● TEXTE DE LECTURE
Le gouvernement syrien a œuvré
efficacement, avec ses partenaires russe
et iranien, à libérer la ville d'Alep du
terrorisme, parvenant à un accord sur la
cessation des hostilités.
Ce qu'espère la
République Arabe Syrienne de cette
rencontre, est la confirmation prolongée
du cessez-le-feu pour une durée
déterminée, durant laquelle les
organisations signataires disposées à se
diriger vers la réconciliation nationale
et à participer au processus politique
seront séparées des organisations
terroristes Daech et al-Nosra et des
autres groupes qui leur sont liés, dans
l'espoir de combiner tous nos efforts
dans la lutte contre le terrorisme,
conformément aux demandes de notre
peuple.
Ce qu'il faut
absolument réaliser est la fermeture de
la frontière syro-turque pour faire
tarir les sources du terrorisme. Nous
aurons ainsi ouvert la voie à une
solution politique pour la guerre avec
la participation du spectre syrien le
plus large possible.

● SECTION DES DONNÉES
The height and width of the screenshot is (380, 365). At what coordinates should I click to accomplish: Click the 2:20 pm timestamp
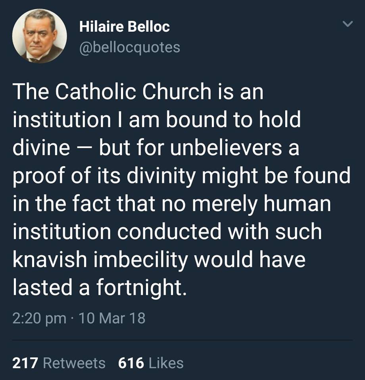(x=39, y=318)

● SÉRIE D'EXERCICES
[1] Reprenez le passage du texte de lecture compris entre "Ce qu'il faut" et "plus large possible.", bornes incluses, en remplaçant "solution politique" par "issue politique".
[2] Relevez tous les noms propres qui figurent dans le texte de lecture.

● RÉPONSES FINALES
[1]
Ce qu'il faut
absolument réaliser est la fermeture de
la frontière syro-turque pour faire
tarir les sources du terrorisme. Nous
aurons ainsi ouvert la voie à une
issue politique pour la guerre avec
la participation du spectre syrien le
plus large possible.

[2] Alep, République Arabe Syrienne, Daech, al-Nosra